WRITTEN EXERCISE: Reproduce the listing below with every instance of "GUI agent" replaced by "desktop automation agent", keeping everything else unchanged.

● ● ● ● ● ● ●

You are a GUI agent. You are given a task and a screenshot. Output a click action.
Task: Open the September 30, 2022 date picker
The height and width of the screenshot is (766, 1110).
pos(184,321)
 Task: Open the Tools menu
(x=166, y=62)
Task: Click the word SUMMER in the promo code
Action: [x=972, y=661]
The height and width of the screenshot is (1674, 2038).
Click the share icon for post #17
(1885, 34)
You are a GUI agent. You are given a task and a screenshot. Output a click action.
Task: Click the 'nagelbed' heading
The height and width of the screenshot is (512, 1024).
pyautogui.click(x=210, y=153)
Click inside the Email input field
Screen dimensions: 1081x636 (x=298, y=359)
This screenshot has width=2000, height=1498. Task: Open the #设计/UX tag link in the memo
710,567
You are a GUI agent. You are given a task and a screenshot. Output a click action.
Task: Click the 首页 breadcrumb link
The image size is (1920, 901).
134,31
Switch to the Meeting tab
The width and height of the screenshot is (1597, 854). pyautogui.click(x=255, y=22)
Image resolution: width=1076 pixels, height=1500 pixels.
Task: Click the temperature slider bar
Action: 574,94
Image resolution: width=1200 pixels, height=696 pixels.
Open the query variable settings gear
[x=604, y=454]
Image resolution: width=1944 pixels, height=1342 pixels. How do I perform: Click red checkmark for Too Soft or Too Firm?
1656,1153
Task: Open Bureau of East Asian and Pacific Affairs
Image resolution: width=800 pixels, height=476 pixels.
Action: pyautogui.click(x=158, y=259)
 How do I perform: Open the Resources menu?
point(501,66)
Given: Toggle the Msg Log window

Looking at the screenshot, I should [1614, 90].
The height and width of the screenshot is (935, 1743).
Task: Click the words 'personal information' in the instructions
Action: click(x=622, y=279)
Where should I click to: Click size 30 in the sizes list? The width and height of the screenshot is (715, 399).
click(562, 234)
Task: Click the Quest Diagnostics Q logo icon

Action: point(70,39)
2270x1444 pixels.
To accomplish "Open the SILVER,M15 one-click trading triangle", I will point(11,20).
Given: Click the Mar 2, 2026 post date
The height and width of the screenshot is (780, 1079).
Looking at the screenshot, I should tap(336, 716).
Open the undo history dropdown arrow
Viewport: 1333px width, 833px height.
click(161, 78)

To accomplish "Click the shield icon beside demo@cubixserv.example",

● ● ● ● ● ● ●

CORRECT OUTPUT:
You are a desktop automation agent. You are given a task and a screenshot. Output a click action.
Task: Open the September 30, 2022 date picker
The height and width of the screenshot is (766, 1110).
pos(184,321)
 Task: Open the Tools menu
(x=166, y=62)
Task: Click the word SUMMER in the promo code
Action: [x=972, y=661]
The height and width of the screenshot is (1674, 2038).
Click the share icon for post #17
(1885, 34)
You are a desktop automation agent. You are given a task and a screenshot. Output a click action.
Task: Click the 'nagelbed' heading
The height and width of the screenshot is (512, 1024).
pyautogui.click(x=210, y=153)
Click inside the Email input field
Screen dimensions: 1081x636 (x=298, y=359)
This screenshot has width=2000, height=1498. Task: Open the #设计/UX tag link in the memo
710,567
You are a desktop automation agent. You are given a task and a screenshot. Output a click action.
Task: Click the 首页 breadcrumb link
The image size is (1920, 901).
134,31
Switch to the Meeting tab
The width and height of the screenshot is (1597, 854). pyautogui.click(x=255, y=22)
Image resolution: width=1076 pixels, height=1500 pixels.
Task: Click the temperature slider bar
Action: 574,94
Image resolution: width=1200 pixels, height=696 pixels.
Open the query variable settings gear
[x=604, y=454]
Image resolution: width=1944 pixels, height=1342 pixels. How do I perform: Click red checkmark for Too Soft or Too Firm?
1656,1153
Task: Open Bureau of East Asian and Pacific Affairs
Image resolution: width=800 pixels, height=476 pixels.
Action: pyautogui.click(x=158, y=259)
 How do I perform: Open the Resources menu?
point(501,66)
Given: Toggle the Msg Log window

Looking at the screenshot, I should [1614, 90].
The height and width of the screenshot is (935, 1743).
Task: Click the words 'personal information' in the instructions
Action: click(x=622, y=279)
Where should I click to: Click size 30 in the sizes list? The width and height of the screenshot is (715, 399).
click(562, 234)
Task: Click the Quest Diagnostics Q logo icon

Action: point(70,39)
2270x1444 pixels.
To accomplish "Open the SILVER,M15 one-click trading triangle", I will point(11,20).
Given: Click the Mar 2, 2026 post date
The height and width of the screenshot is (780, 1079).
Looking at the screenshot, I should tap(336, 716).
Open the undo history dropdown arrow
Viewport: 1333px width, 833px height.
click(161, 78)

To accomplish "Click the shield icon beside demo@cubixserv.example",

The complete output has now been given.